And it’s true: Apple disclosed last year that iPhone customers are upgrading less frequently. If you’re holding onto your phone for three years, that’s more time to pick up nicks and dings along the way, especially if the display survives a fall that a few years ago would have required a full screen replacement.
There’s also the fact that making glass that’s both scratch and drop resistant is, well, hard. The manufacture of glass is often a game of compromise, which you can see most clearly in the quest for durable foldable phones: the stronger it is, the less it can bend. In this case, getting those two properties to play nice is less a direct contradiction than it is a process of reinvention.
“The glass chemistries that people have been using to improve the compressive stress profiles aren’t necessarily the best for scratch performance,” says John Mauro, a professor of materials science and engineering at Penn State University who had previously spent 18 years at Corning.
For Corning, that meant starting Victus almost from … scratch. (Sorry.) Glass starts with silicon dioxide, but from there it’s open season on the periodic table of elements. “It’s really an infinite palette of options,” says Bayne. “We start with thousands of compositions, and we do a lot of computer monitoring simulation, get down to a couple dozen candidates, do some lab melts, then two or three manufacturing trials to get that ultimate glass.”

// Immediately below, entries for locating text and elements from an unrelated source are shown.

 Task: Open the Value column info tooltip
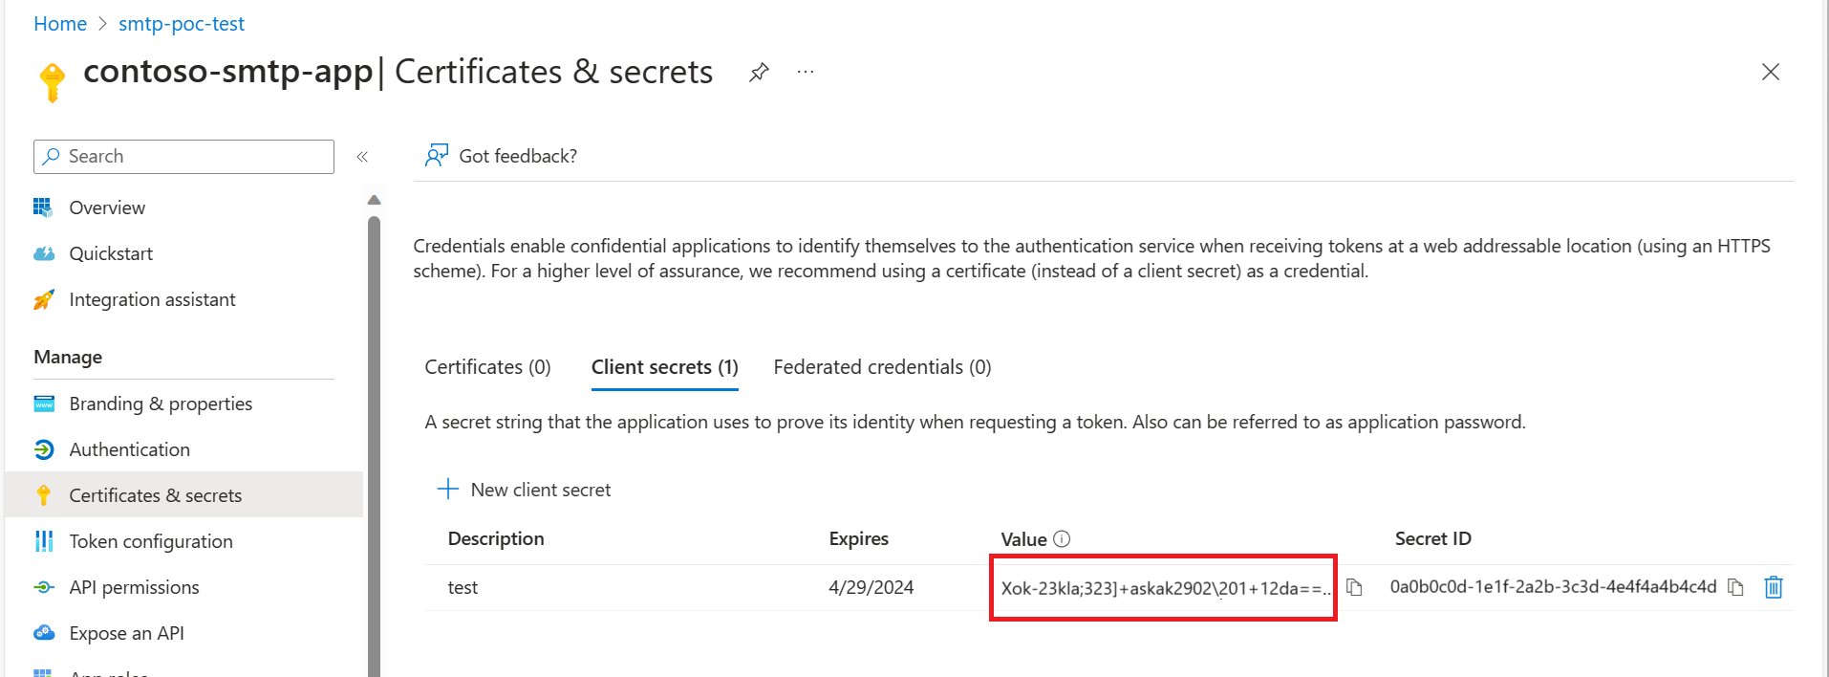[1063, 538]
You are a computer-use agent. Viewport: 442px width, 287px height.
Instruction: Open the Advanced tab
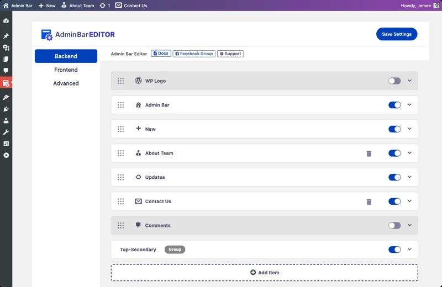point(66,83)
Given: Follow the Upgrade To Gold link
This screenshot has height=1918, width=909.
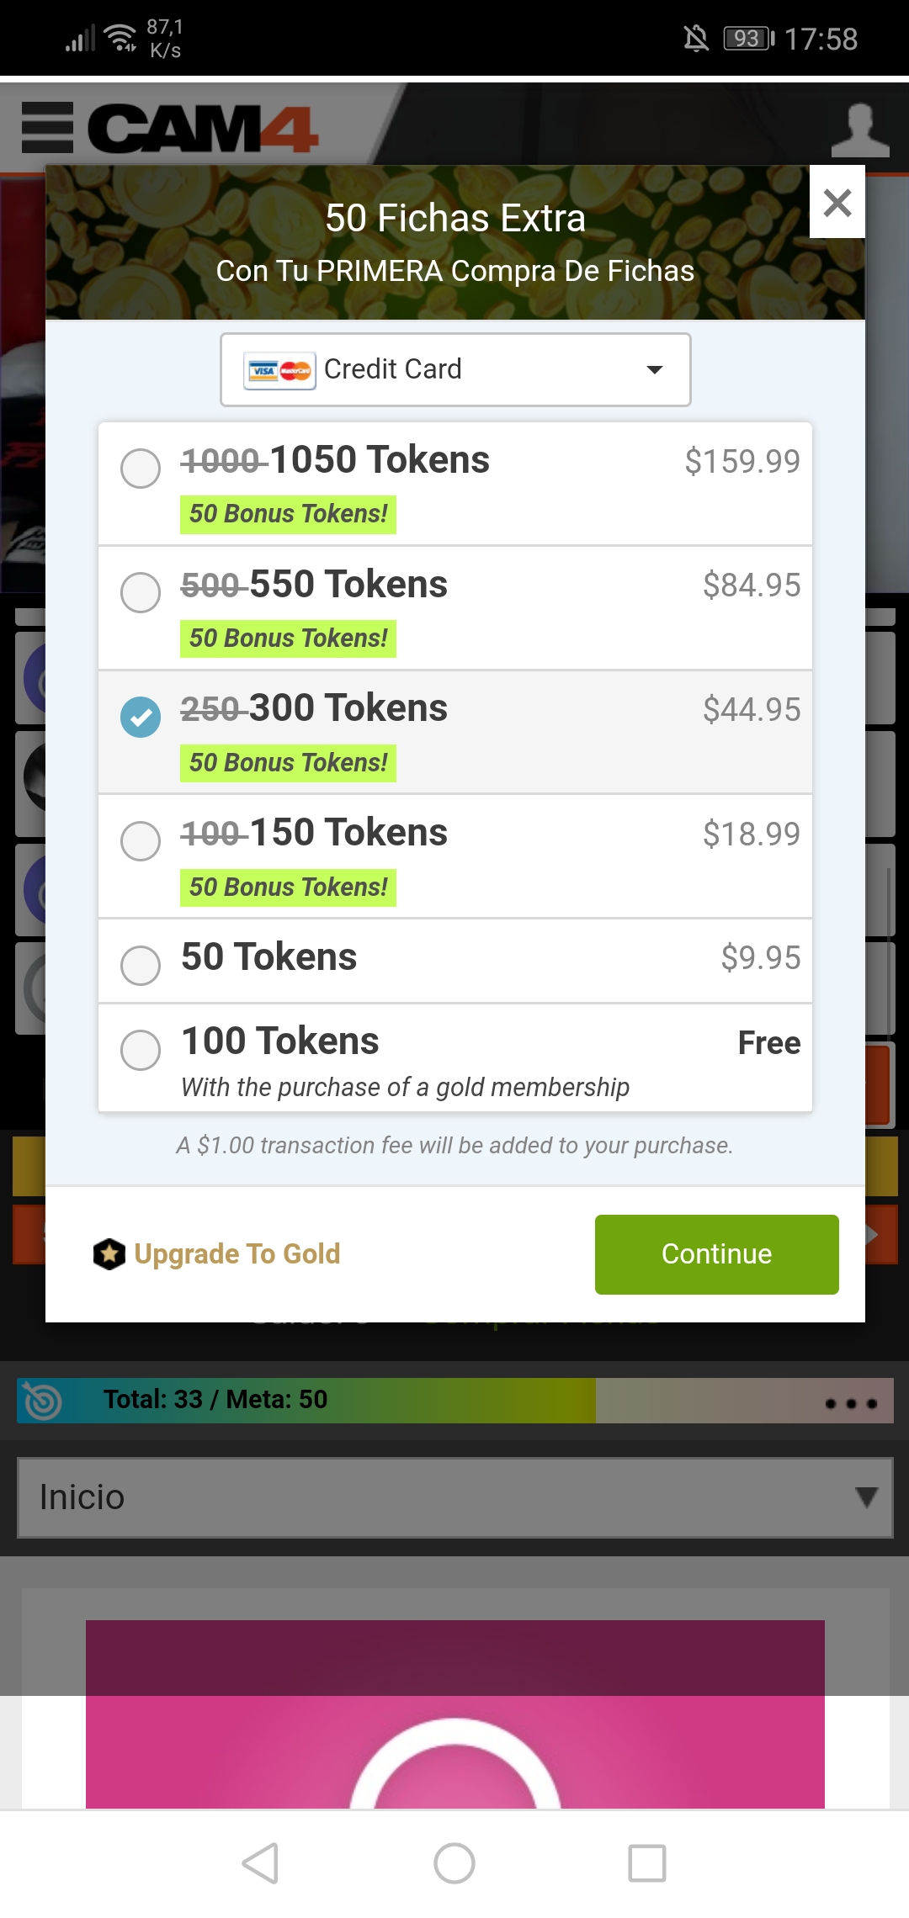Looking at the screenshot, I should tap(237, 1254).
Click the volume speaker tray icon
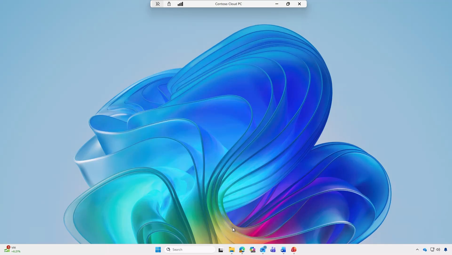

The part of that journey that makes glass strong is a so-called ion exchange process, in which potassium ions shove aside smaller sodium ions; think of it like replacing the billiard balls in a rack with slightly larger tennis balls. The rack is suddenly harder to move. For seven years, Corning has been focused on squeezing more tennis balls into that rack. Victus required a different tack. “That whole science for drop, sometimes the moves that you make at the molecular level are a little bit different than you would for scratch,” says Bayne. “Our technologists were really trading off composition elements of the glass and how we ion exchange it to show a meaningful improvement.”